Steven Cowley, chief executive of the UK’s Atomic Energy Authority, told the second hearing of the committee’s inquiry into scientific infrastructure on July 2 that the benefits of hosting international facilities “hugely outweigh” the required investment due to their contribution to building skills and their ability to “inspire” both students and academics.
He said the Joint European Torus (JET) nuclear fusion facility in Oxfordshire had attracted €1.5 billion (£1.3 billion) in international investment, of which the UK had contributed just 12.5 per cent.
However, it was the only large UK-hosted European facility. This contrasted with France, which had attracted around half a dozen. This included JET’s successor, known as Iter, for which the UK did not bid.

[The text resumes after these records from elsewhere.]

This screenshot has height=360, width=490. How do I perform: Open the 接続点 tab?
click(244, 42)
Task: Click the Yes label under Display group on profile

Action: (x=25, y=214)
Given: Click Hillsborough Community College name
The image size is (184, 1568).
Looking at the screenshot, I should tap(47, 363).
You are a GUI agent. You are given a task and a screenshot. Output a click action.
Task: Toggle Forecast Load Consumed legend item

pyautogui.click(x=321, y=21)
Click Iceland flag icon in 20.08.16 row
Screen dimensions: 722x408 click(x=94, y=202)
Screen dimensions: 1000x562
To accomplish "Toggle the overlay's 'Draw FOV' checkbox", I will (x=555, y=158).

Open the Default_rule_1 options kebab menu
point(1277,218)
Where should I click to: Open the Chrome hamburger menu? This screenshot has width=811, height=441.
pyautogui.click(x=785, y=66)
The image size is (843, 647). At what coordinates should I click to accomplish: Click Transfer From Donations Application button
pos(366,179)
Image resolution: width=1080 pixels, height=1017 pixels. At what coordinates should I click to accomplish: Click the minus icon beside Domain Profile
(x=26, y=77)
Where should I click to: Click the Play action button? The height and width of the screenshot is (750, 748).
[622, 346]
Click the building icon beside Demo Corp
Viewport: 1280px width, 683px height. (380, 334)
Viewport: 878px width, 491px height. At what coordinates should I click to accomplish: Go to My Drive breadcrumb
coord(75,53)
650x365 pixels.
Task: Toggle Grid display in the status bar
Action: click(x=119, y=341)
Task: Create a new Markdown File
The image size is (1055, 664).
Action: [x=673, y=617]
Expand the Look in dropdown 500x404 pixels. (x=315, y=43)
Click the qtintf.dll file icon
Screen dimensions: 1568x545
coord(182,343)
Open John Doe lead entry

Andrew Harrison, director of France-based international neutron source the Institut Laue-Langevin, said 80 per cent of the money spent on running his institute flowed back into the French economy. He also noted that of the 37 future projects listed in the EU’s European Strategy Forum on Research Infrastructure, only four were UK-led initiatives.
He said one reason was the UK’s particular inability to commit long-term funding to projects. Another problem was the country’s multiplicity of funders and their lack of central coordination over funding priorities.
He said the research councils’ ability to champion projects that were “very distinct and eye-catching” was hampered by their remit to serve “a broad community of interests” of researchers.
“It takes a very brave research council chief executive to say to [universities and science minister] David Willetts: ‘You absolutely have to drive this one forward’ because he then risks alienating big chunks of his community,” he said.
He said the UK’s image as an international partner had declined in recent years, as the country no longer felt it could “afford to be generous”. It has come to be seen as a “standoffish”, “pragmatic” nation that preferred to join international projects only if they were demonstrated to be successful, and was “not very collegiate in terms of getting things off the ground”.
Professor Cowley added that the UK’s lack of central coordination also meant that no one was charged with carrying out the global lobbying required to get international projects off the ground.
He said the demise of the UK’s national laboratories also meant it had relatively few sites with the established expertise in designing, project managing and running large scientific facilities.
He noted that France’s scientific infrastructure was dominated by large bodies such as the National Centre for Scientific Research (CNRS), whose extensive sites were natural homes for large facilities.
“We don’t have those big organisations anymore, and it is less likely that someone in a university group would see [hosting an international facility] as their interest, Professor Cowley said.
He noted that UK science might measure up well internationally in areas of physics and engineering that do not require large facilities, but its declining technical expertise could frustrate attempts to yield economic impact.
“The government is interested in how the science base can really impact on the economy. It can’t do that if no-one can build anything,” he said.